徳洲新聞ダイジェスト

Tokushukai medical group newspaper digest

2026年(令和8年)08月03日 月曜日 徳洲新聞 NO.1554 3面

東京西病院
科研費でVR画像支援システム開発へ
胆膵内視鏡治療の安全性や多職種教育に効果

東京西徳洲会病院消化器内科は文部科学省科学研究費(科研費)を活用し、「胆膵Interventional EUSにおける空間コンピューティング画像支援システムの開発」をテーマに研究を進めている。同院は2024年8月8日に科研費助成事業の研究機関に指定。院内に構えた臨床研究支援センターで、医療技術の向上や学術的な貢献を目指す研究者をサポートしている。

科研費で研究する意義を語る地主センター長(右)と田嶋・事務次長 胆管・膵管の立体構造を可視化した3D画像をVRゴーグルで確認

同研究の責任者を務める地主龍平・消化器病センター長は、研究内容について「ひと言で言えば、XR(Extended reality)技術を応用した医療支援の研究です」と説明。「消化器内科で行う胆膵内視鏡治療、たとえば内視鏡的逆行性胆道膵管造影(ER-CP)や超音波内視鏡下瘻孔形成術(Interventional EUS)といった胆管や膵管を造影しステントを留置する治療で、この技術を活用しています」と明かす。

これらの治療では、X線画像を見ながらカテーテルやガイドワイヤーを目的の部位へ挿入するのだが、X線画像だけでは体内の立体的な解剖(構造)を把握することが難しく、今どこにガイドワイヤーが進んでいるのかを直感的に理解しにくい場合がある。

とくに本来は胆管へ挿入すべき場面で、気付かないうちに膵管へ繰り返し挿入すると、治療後に重篤な偶発症である「急性膵炎」を引き起こすリスクが高まる。こうしたリスクを回避するうえでも、事前に走行を正確に理解しておくことがきわめて重要だ。

そこで地主センター長は、「治療前にCT(コンピュータ断層撮影)やMRCP(胆管膵管撮影)のデータから、患者さんごとの胆管・膵管の立体構造を可視化した3D画像を構築し、それをVRゴーグルで確認できるシステムを導入しました。これを治療前のシミュレーションや術中ナビゲーションに活用することで、体内構造をより直感的に理解できるようになり、安全で確実な治療につながることが期待されます」とアピールする。

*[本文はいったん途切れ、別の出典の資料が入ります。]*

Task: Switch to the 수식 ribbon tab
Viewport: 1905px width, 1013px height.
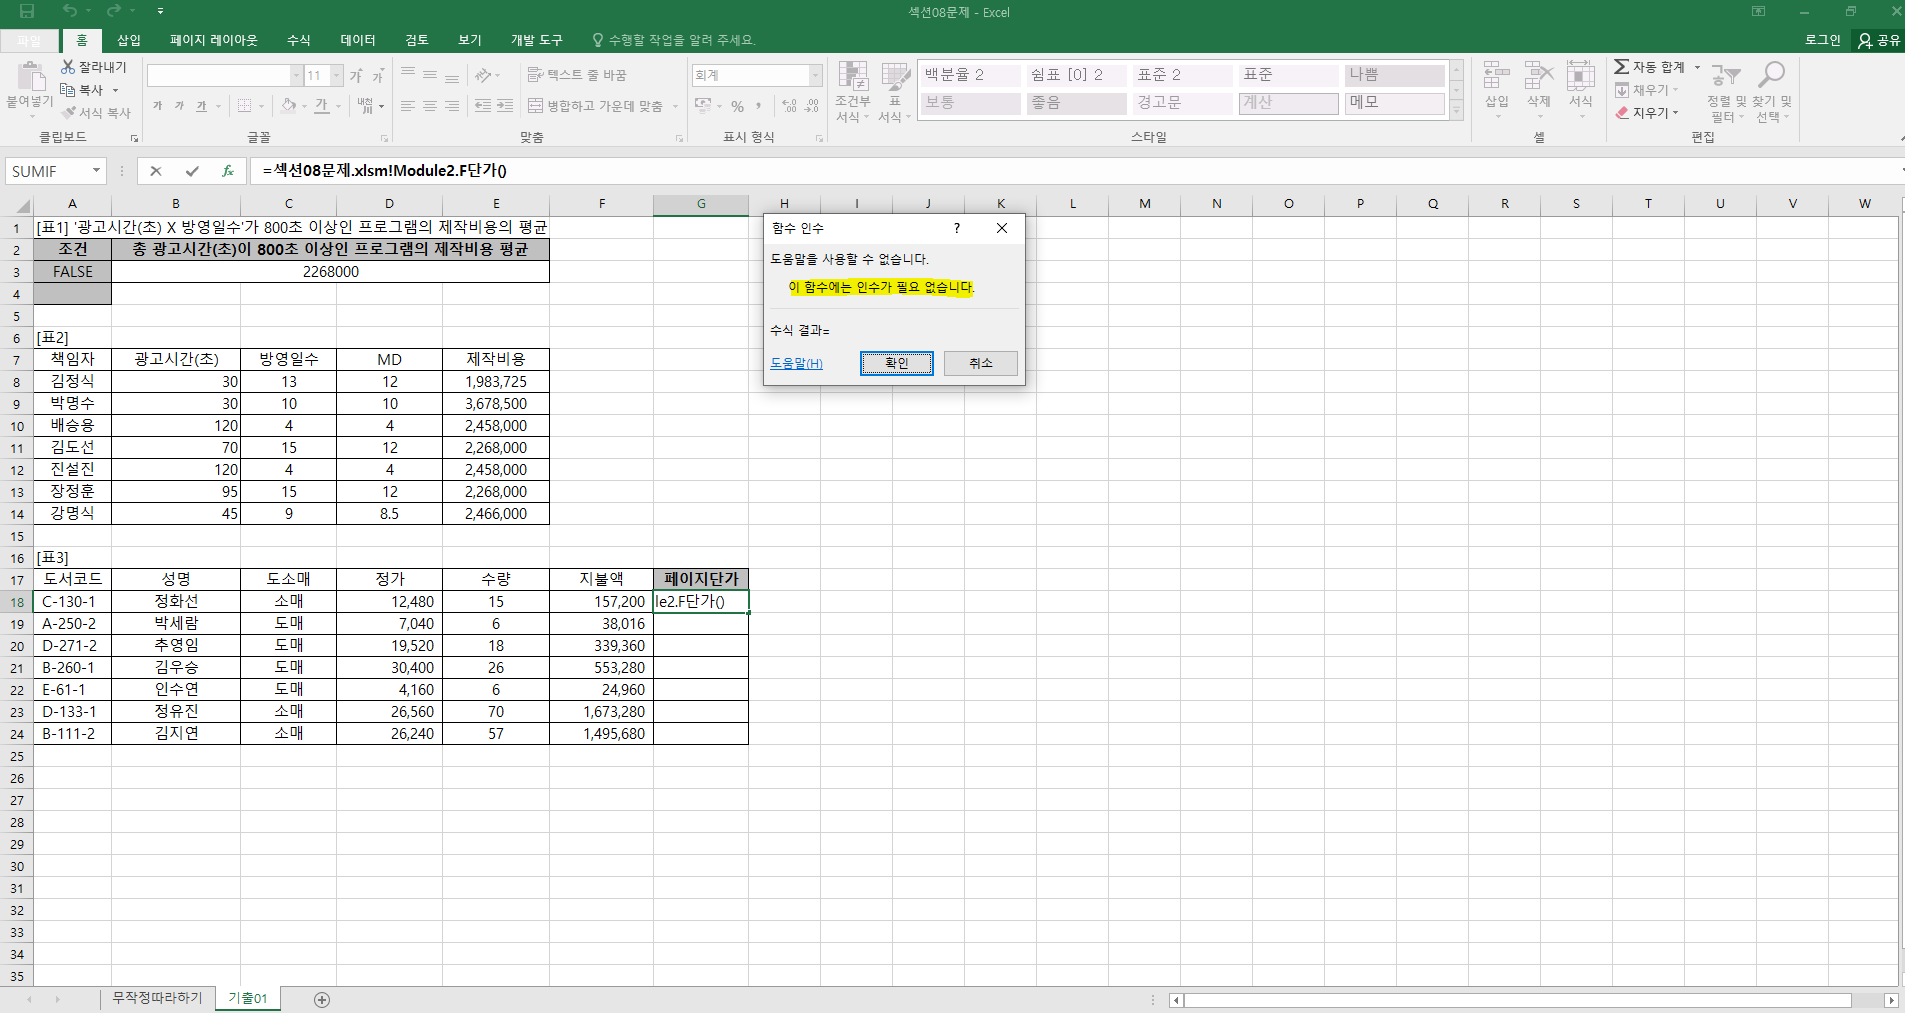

同院では医師だけでなく、看護師や臨床工学技士(CE)も同治療にかかわるが、同研究は教育ツールとしての側面も大きい。たとえば、胆管を緑、膵管を青などに色分けし表示することも可能であり、視覚的な情報が得られやすい。

地主センター長は「被曝なしで3D解剖を学べるため、若手医師や看護師、CEといった初学者にとって非常に優しい教育ツールと言えます。また、事前カンファレンスで、コメディカルを含めたチーム全体が解剖を正確に把握し手技に臨むことは、結果として患者さんに、より安全で質の高い治療を提供できるというメリットもあります」と手応えを語る。

構築した3D画像は、事前シミュレーションだけでなく、治療後の復習材料としても活用できる。また、画像データさえ残っていれば、術後にも3D画像を再構築できるため、実際の症例をもとにした振り返り学習が可能だ。同院では、これまでに悪性腫瘍による狭窄症例などを中心に数多くの3D画像を構築し、臨床および教育の場で活用してきた。

田嶋康宏・事務次長は、民間病院で科研費を活用し研究する意義について、「大きくふたつあると感じています」と説明。ひとつ目は“若手の教育”と“モチベーションの向上”。「民間病院でも、公的な資金を得て最先端の研究に取り組める環境があることは、若手医師や看護師、CEにとって大きな刺激になります。実際に当院のコメディカルスタッフは非常に意欲的で、本研究の成果について、主体的に学会発表の準備を進めています」と力を込める。

ふたつ目は、“豊富な臨床経験を学術的価値につなげられること”。「徳洲会グループの豊富な症例や日々の診療現場で生まれる工夫や課題を、研究として体系的に検証し、学会発表や論文として発信することで、より良い診療につながる知見を共有することができます」(田嶋・事務次長)。

今後、同研究は対象を胆膵領域だけでなく、食道・胃・十二指腸・大腸などの消化管狭窄治療にも拡大し、より幅広い疾患への応用を進めていく考え。地主センター長は「1〜2年ほどVRゴーグルで解剖を学べば、従来の2D画像でも深い理解が得られるようになると考えます。今後も初学者への教育ツールとして有効に活用し、現場の診療に還元していきたいです」と意気込みを見せる。